6世紀末から7世紀前半の時期で考古学的に注目すべきは那珂(なか)遺跡群です。114次調査から6世紀末頃に掘削された方形区画溝が発見されています。この溝が西側の23次調査の溝まで続くとすると、一辺90mで、溝の周辺に建物群が配置された、那珂遺跡群における中心的な大規模遺構となります。そのほかにも那珂遺跡群周辺からは食器の一括廃棄遺構や水田跡など、『隋書倭国伝』にみえる倭人の暮らしを彷彿とさせる遺物・遺構が多数発見されています。
3.斉明天皇の筑紫遷宮
―「長津宮」前後の博多湾岸―
博多湾岸は遣隋使・遣唐使の玄関口とという役割ともに、来目皇子(くめのみこ)の2万5千の兵を率いた駐屯(ちゅうとん)などにみられるような、海外派兵の兵站(へいたん)基地としての役割も継続して持ち続けました。
660年の百済滅亡を受け、斉明(さいめい)天皇は、その復興支援のため自ら筑紫に赴き直接指揮をとることを決意します。661年、斉明天皇は娜大津(なのおおつ)に到着し、磐瀬行宮(いわせのかりみや)を長津宮(ながつのみや)と改称します。斉明天皇が朝倉宮(あさくらのみや)で死去した後、中大兄皇子(なかのおおえのおうじ)が約2ヶ月間長津宮で指揮をとりました。長津宮の所在地は文献史学では那津官家と同所とする説や異論があります。
7世紀中頃から後半の博多湾岸の遺跡をみると、那珂遺跡群では方形区画溝がこの時期まで存続し、百済系の瓦を葺(ふ)いた建物や、南北に方位をとる官衙(かんが)的な建物群が新たに出現します。
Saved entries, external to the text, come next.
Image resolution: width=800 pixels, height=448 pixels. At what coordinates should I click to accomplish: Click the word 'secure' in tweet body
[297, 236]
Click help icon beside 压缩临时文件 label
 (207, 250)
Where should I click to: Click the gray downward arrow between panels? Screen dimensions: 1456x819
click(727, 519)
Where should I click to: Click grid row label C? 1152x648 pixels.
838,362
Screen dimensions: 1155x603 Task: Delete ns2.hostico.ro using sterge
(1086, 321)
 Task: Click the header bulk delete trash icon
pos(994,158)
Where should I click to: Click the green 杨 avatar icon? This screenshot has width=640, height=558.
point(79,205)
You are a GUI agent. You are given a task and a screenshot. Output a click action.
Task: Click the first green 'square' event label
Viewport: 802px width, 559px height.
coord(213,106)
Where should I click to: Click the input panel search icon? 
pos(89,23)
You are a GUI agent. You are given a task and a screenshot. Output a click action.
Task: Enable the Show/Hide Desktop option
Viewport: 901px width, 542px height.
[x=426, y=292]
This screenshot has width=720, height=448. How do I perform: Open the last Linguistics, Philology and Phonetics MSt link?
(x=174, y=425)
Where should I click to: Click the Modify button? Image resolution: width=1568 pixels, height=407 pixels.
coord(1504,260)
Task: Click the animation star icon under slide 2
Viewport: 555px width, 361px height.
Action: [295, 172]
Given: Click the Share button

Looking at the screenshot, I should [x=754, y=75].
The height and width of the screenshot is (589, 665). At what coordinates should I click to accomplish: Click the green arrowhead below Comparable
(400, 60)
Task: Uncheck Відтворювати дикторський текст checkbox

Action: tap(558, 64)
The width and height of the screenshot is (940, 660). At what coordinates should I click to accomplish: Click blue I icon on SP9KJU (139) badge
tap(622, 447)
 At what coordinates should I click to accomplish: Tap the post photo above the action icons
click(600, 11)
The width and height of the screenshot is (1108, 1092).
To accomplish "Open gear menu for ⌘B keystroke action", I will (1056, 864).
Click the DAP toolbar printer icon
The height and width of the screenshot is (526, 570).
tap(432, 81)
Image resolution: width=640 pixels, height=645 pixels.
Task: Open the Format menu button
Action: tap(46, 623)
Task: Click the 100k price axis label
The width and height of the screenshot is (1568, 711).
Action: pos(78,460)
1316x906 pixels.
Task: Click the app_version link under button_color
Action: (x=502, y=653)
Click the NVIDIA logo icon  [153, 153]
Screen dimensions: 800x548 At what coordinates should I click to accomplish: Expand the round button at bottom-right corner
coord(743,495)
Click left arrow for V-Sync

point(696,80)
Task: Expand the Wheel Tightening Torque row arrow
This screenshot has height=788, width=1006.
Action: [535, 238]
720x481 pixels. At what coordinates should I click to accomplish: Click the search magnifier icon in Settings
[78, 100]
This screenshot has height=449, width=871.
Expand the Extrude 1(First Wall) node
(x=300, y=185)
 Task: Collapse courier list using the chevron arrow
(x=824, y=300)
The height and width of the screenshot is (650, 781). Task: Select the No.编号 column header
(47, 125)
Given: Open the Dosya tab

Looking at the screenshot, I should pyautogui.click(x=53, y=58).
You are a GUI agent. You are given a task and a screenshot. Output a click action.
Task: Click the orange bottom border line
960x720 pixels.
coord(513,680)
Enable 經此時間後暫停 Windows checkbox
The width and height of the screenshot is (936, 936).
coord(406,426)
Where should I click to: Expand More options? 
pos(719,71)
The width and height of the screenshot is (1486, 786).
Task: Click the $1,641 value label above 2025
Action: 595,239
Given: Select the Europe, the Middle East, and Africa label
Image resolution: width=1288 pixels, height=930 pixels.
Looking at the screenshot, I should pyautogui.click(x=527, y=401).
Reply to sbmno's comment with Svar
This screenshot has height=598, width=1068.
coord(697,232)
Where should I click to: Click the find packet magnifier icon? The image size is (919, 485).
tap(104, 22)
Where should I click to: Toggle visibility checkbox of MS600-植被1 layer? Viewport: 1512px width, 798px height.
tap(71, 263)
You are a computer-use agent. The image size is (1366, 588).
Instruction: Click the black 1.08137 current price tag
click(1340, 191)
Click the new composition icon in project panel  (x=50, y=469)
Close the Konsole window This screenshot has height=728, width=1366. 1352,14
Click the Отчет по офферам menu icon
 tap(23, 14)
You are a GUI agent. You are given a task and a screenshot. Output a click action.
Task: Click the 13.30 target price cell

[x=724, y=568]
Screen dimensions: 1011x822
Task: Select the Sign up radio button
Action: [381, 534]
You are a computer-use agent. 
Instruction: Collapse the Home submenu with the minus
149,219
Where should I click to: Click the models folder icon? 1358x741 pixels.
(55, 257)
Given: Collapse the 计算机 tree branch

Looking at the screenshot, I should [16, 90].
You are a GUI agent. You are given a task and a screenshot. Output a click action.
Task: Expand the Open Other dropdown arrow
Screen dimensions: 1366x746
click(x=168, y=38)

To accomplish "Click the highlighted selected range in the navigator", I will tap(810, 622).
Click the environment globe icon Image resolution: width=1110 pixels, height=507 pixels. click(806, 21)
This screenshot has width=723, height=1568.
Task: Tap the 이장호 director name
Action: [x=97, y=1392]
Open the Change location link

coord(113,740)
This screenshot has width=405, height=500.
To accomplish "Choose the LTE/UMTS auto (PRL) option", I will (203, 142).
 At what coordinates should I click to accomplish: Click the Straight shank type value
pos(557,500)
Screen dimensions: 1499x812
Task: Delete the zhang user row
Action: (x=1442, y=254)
また、博多遺跡群でもこの時期から遺構が増加します。新羅や高句麗、近畿地方などで作られた土器が出土するなど、博多遺跡群は国際的な様相を呈しています。「長津宮」の場所は未だ不明ですが、今後の考古学的発見に期待がかかります。
663年、倭の百済救援軍は白村江(はくすきのえ)で唐・新羅連合軍と戦い大敗を喫します。これにより海外からの脅威に直接さらされることなり、防衛のため対馬(つしま)・壱岐(いき)・筑紫に防人(さきもり)や烽(とぶひ)(のろし)を置き、筑紫に水城(みずき)を築きます。現在の場所に大宰府が置かれたのもこの頃とされます。
また、福岡城内で7世紀後半頃の建物や新羅土器が発見され、「筑紫館(つくしのむろつみ)」―後の鴻臚館(こうろかん)がここに建てられたことが明らかになってきています。激変する東アジア情勢の中、日本が律令国家へと変貌していくとともに、博多湾岸も急速にその姿を変えていったのです。 (赤坂亨)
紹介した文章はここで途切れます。